(Foto : Harian Terbit)
Mendulang Suara dengan Umpan Perempuan
Honest Dody Molasy
Dosen FISIP Universitas Jember
Kandidat Doktor Ilmu Politik di Swinburne University - Australia
(Artikel dimuat dalam Harian SINDO Mei 2013)
Di
penghujung Bulan Maret ini, media massa kita dipenuhi oleh iklan partai politik
(parpol) untuk menjaring calon anggota legislatif (caleg). Mereka
berlomba-lomba untuk mendapatkan caleg potensial dan memiliki pengaruh dalam
masyarakat untuk mendongkrak perolehan suara dalam pemilu tahun depan. Tidak
hanya iklan di media massa, bak petugas
marketing, para petinggi parpol di Jakarta juga banyak yang ‘turun gunung’
menjajakan kursi parlemen kepada tokoh-tokoh berpengaruh di daerah. Salah satu
yang menjadi incaran mereka adalah caleg perempuan. Upaya parpol untuk
menjaring tokoh-tokoh perempuan ini bukan tanpa alasan, sebab undang-undang dan
aturan KPU mewajibkan setiap parpol untuk mencantumkan sedikitnya 30 persen perempuan dalam daftar caleg yang
dikirim ke KPU tanggal 9 April nanti.
Kuota 30
persen perempuan sebagaimana diamanatkan oleh undang-undang adalah salah satu
bentuk affirmative action untuk
meningkatkan keterwakilan perempuan dalam parlemen. Langkah ini sangat penting,
karena sejak republik ini menyatakan kemerdekaannya di tahun 1945 hingga
sekarang, jumlah perempuan di dalam parlemen masih sangat sedikit. Padahal
demokrasi mensyaratkan adanya sistim perwakilan yang memungkinkan setiap
kelompok dalam masyarakat terwakili. Tinggi rendahnya tingkat keterwakilan ini
akan mempengaruhi tinggi rendahnya kualitas demokrasi.
Sejak
pemilu pertama tahun 1955 hingga pemilu terakhir tahun 2009, jumlah perempuan
di kursi DPR memang mengalami peningkatan. Namun peningkatan prosentase
perempuan di parlemen itu tidak cukup signifikan. Pada pemilu pertama tahun
1955 misalnya, hanya ada 17 perempuan dari 272 anggota parlemen saat itu, atau
hanya sekitar 6.25 persen saja.
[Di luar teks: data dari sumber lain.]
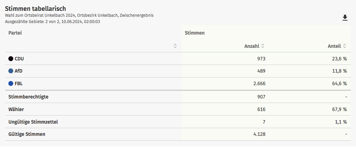Sort by Anteil sort arrows
The width and height of the screenshot is (356, 147).
pyautogui.click(x=345, y=46)
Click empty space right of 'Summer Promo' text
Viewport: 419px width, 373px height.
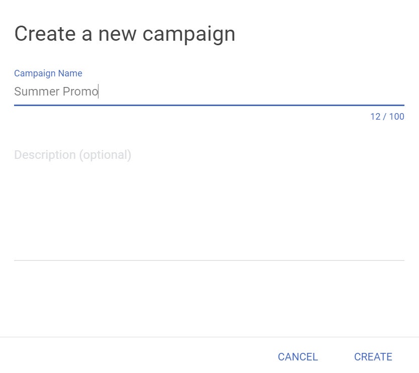pos(251,92)
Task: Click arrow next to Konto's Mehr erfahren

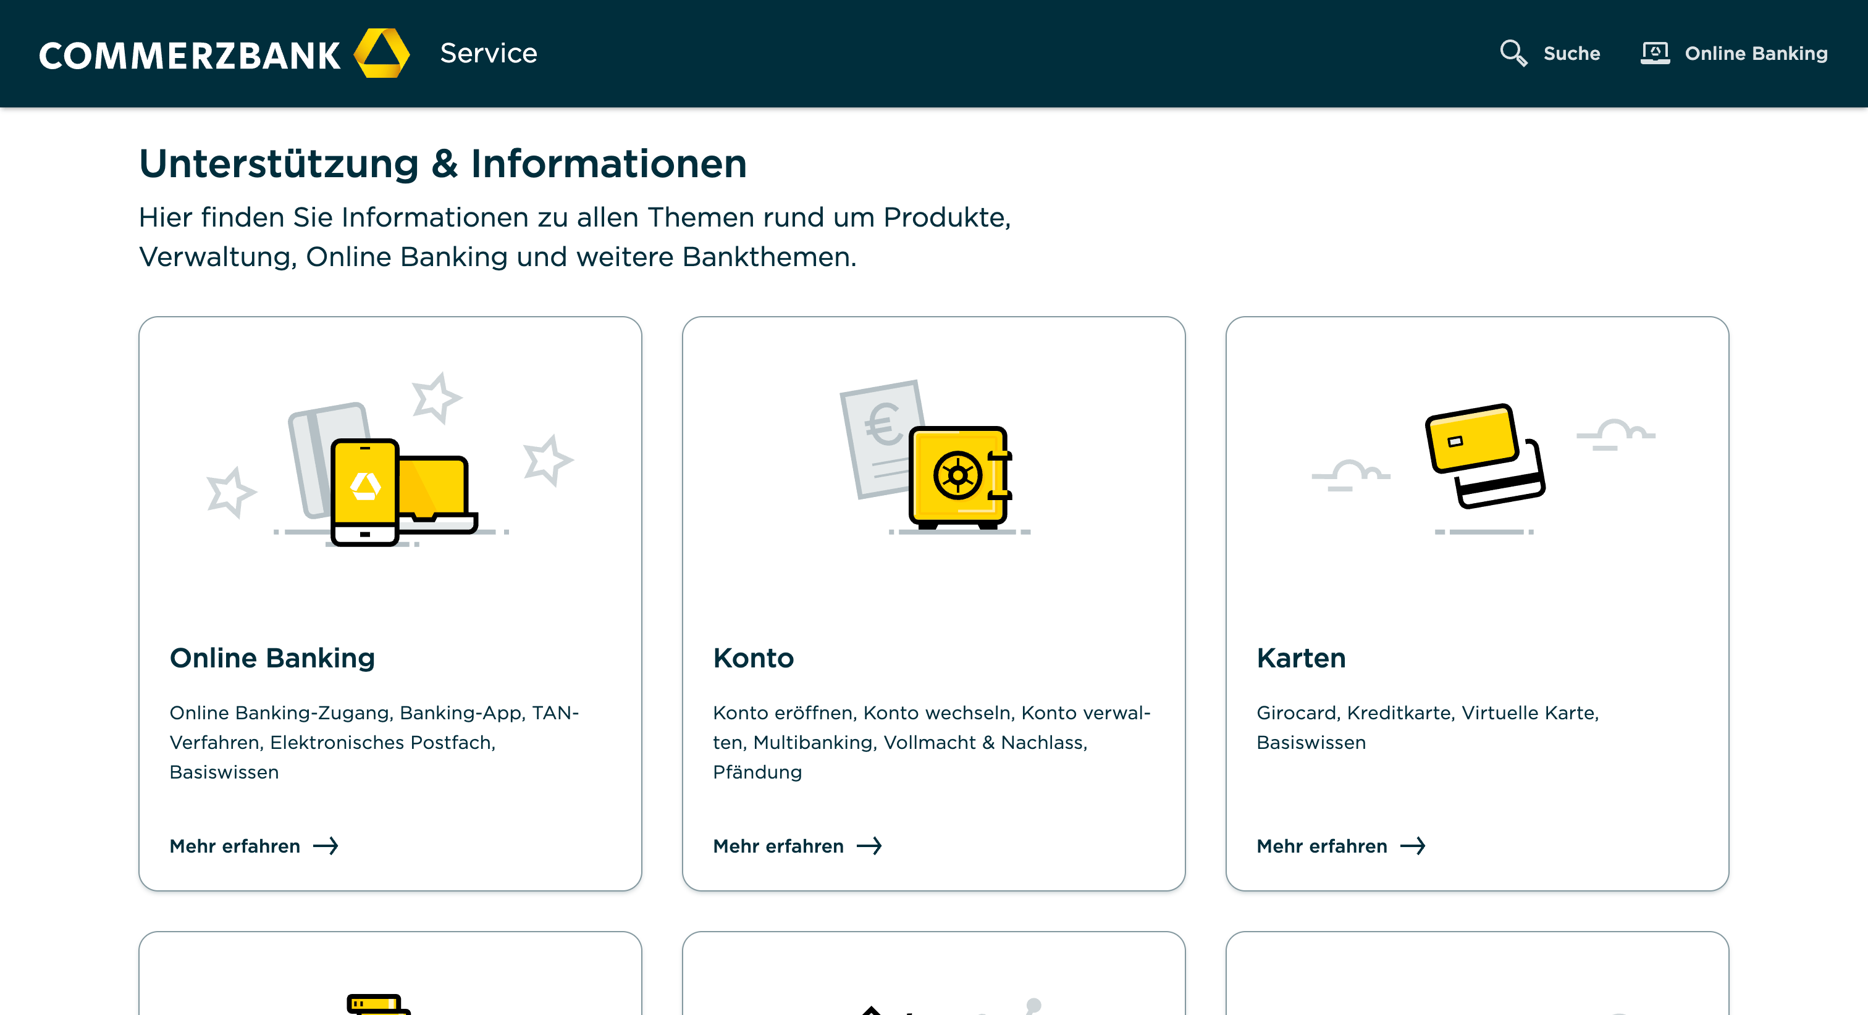Action: [x=869, y=846]
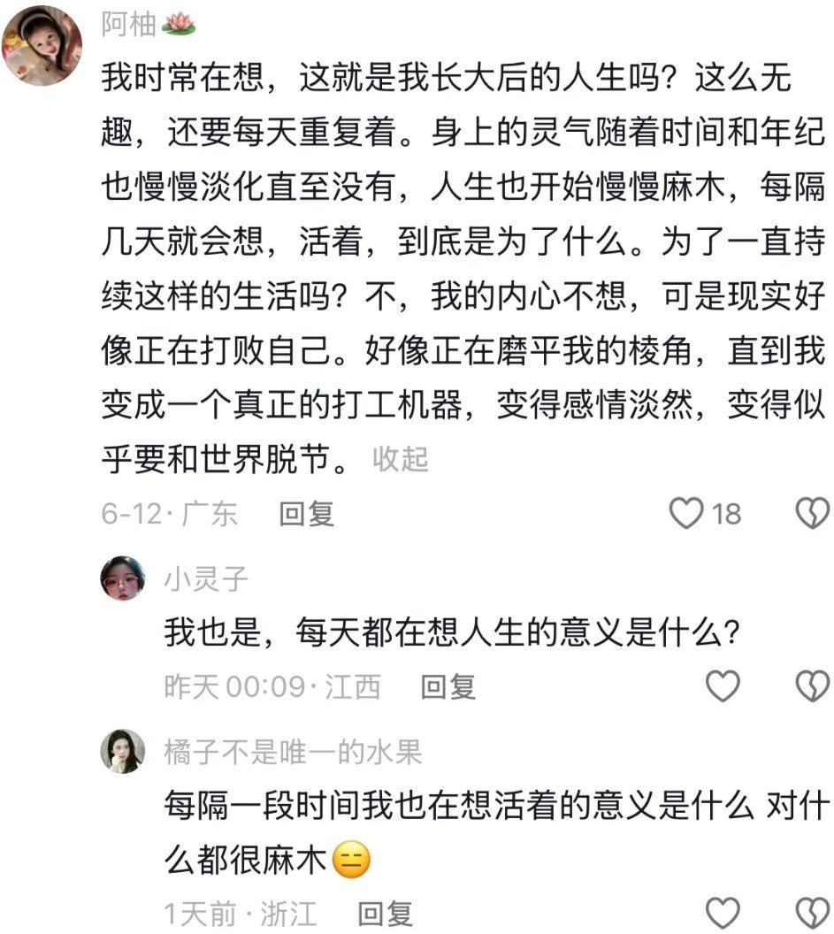834x934 pixels.
Task: Open 阿柚's profile avatar
Action: [42, 45]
Prosentase ini meningkat menjadi 9 persen pada
pemilu 1999 dan 17.86 persen pada pemilu terakhir tahun 2009. Tentu saja
prosentase ini sangat tidak sebanding dengan jumlah perempuan Indonesia yang mencapai
118.010.413 atau hampir separuh dari jumlah penduduk Indonesia (BPS, Sensus
Penduduk 2010).
Ketimpangan
prosentase keterwakilan perempuan ini semakin nyata jika kita lihat data
per-provinsi. Ada banyak provinsi di Indonesia yang ternyata tidak memiliki
wakil perempuan yang duduk di DPR, misalnya Provinsi Aceh dan Bali. Belum lagi
bila kita lihat jumlah perempuan di DPRD provinsi dan DPRD Kabupaten/Kota yang prosentasenya
jauh lebih sedikit dari perempuan di DPR RI. Demikian juga jika kita lihat per-parpol,
dimana banyak parpol yang prosentase wakil perempuannya di parlemen masih
sangat kecil. PKS misalnya, yang hanya memiliki sekitar 5 persen saja wakil
perempuan di DPR RI.
Perempuan Hanya Sebagai Umpan
Faktor yang
menjadi penghambat utama dalam meningkatkan keterwakilan perempuan di parlemen
adalah tidak adanya keseriusan parpol untuk memprioritaskan perempuan dalam
pencalonan anggota legislatif. Kenyataan ini bisa dibuktikan dengan kondisi
parpol saat ini yang ‘kebingungan’ dalam menjaring perempuan untuk dicalonkan
sebagai anggota legislatif dan untuk memenuhi persyaratan kuota 30 persen
perempuan. Koran Sindo misalnya, awal Maret lalu memberitakan pernyataan Ketua
Umum PPP Suryadharma Alie yang mengaku kesulitan mencari kader perempuan untuk
memenuhi kuota 30 persen perempuan menjelang penyerahan Daftar Calon Sementara
(DCS) pada tanggal 9 April mendatang. Kondisi yang sama saya kira juga dialami
oleh parpol-parpol lainnya. Akibatnya, parpol cenderung asal comot saja dan
asal memenuhi persyaratan undang-undang.
Akibatnya banyak perempuan yang dicalonkan parpol tidak terpilih dalam
pemilu, dan kalaupun terpilih mereka tidak memiliki bekal dan kualitas yang
cukup untuk dibawa dalam persidangan DPR.
Jika partai
politik serius dalam mencalonkan perempuan untuk menduduki kursi parlemen,
tentu mereka akan menyiapkan kader-kader perempuannya jauh-jauh hari
sebelumnya. Para kader-kader perempuan ini seharusnya mendapatkan pelatihan
khusus sehingga mereka siap bertarung saat pemilu. Apa yang parpol lakukan saat
ini tak lebih hanya menempatkan perempuan sebagai umpan saja untuk mendapatkan
ikan yang lebih besar. Umpan itu sendiri setelah pemilu akan lenyap dan yang
diuntungkan hanyalah partai politik sebagai lembaga yang menebar pancing.
Dalam
sebuah kesempatan, seorang pimpinan organisasi perempuan di Jawa Timur berkeluh
kesah kepada saya. Saat ini sudah ada tiga partai politik yang melamarnya untuk
menjadi caleg di DPRD Provinsi Jawa Timur, namun semua lamaran itu ia tolak.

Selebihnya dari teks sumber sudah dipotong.